Par Noémie Carnet.
Les mots, Bernard Pivot les avaient. Aussi bien dans son cœur qu’au bout de sa plume. Celui qui, durant des années, a répandu la littérature dans le cœur des Français, était bien plus qu’un simple présentateur du vendredi soir : c’était un maestro de la langue française. De sa découverte du Larousse, au cours de son enfance en Auvergne, jusqu’aux scènes de ses grandes dictées, la vie tout entière de cet amoureux des livres fut rythmée par ces derniers. Dans un premier temps séduit par le métier de journaliste, ses nombreuses expériences au sein des diverses rédactions et radio françaises le stimulent, mais ne le satisfont pas. Bernard Pivot comprend alors que dire les mots ne lui suffit plus, ce qu’il veut, c’est les transmettre, les partager et les célébrer. C’est alors, en 1975, que naît l’émission culte qui va amener la littérature et ses auteurs dans le foyer des Français durant près de cinq ans : Apostrophe. Chaque semaine, les plus grands hommes de lettres, venus du monde entier, se relayaient sur le plateau de Pivot, où l’amour des mots et de la langue régnait en maître.
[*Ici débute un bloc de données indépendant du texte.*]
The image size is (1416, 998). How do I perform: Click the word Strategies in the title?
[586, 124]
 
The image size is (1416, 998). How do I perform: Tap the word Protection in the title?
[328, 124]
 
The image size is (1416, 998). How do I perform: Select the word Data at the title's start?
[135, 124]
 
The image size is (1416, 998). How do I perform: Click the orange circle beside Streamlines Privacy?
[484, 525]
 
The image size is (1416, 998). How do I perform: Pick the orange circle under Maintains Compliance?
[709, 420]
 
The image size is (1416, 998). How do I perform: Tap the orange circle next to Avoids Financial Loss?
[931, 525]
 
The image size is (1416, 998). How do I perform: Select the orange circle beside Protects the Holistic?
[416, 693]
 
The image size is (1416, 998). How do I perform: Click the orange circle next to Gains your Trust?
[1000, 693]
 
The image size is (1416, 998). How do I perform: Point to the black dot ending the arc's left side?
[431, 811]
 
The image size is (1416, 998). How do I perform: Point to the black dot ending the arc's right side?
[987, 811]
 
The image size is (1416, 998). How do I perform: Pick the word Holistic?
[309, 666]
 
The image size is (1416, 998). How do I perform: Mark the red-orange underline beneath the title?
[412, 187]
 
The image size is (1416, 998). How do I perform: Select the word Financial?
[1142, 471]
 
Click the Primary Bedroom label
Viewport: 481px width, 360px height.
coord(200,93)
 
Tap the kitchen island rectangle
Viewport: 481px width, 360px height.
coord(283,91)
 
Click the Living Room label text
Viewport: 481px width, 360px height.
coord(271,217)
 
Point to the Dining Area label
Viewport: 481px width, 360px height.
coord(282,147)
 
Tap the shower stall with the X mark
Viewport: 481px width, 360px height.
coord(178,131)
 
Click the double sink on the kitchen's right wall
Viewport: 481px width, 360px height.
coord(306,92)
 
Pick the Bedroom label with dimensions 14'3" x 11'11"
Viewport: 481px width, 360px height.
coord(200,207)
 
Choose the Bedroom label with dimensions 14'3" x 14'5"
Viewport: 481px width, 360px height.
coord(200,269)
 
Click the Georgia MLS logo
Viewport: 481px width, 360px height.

Il semble évident que le bibliophile n’allait pas se contenter de rester sur le banc de touche : très rapidement, il s’essaye lui-même à l’écriture. L’amour en vogue, Les mots de ma vie, Dictionnaire amoureux du vin, il relate dans ses pages son affection pour les mots et la place qu’ils ont occupés dans sa vie. Grandes dictées, académie Goncourt, ou encore prix Interallié, après une vie vouée aux lettres, Bernard Pivot déclare en 2019 : « Après avoir passé mes journées à lire, j’ai envie de faire autre chose, de voyager, de voir les miens ». Il s’éteint le 6 mai 2024, des suites d’un cancer, à l’âge de 89 ans. Laissant la littérature française orpheline de son porte-parole le plus fidèle.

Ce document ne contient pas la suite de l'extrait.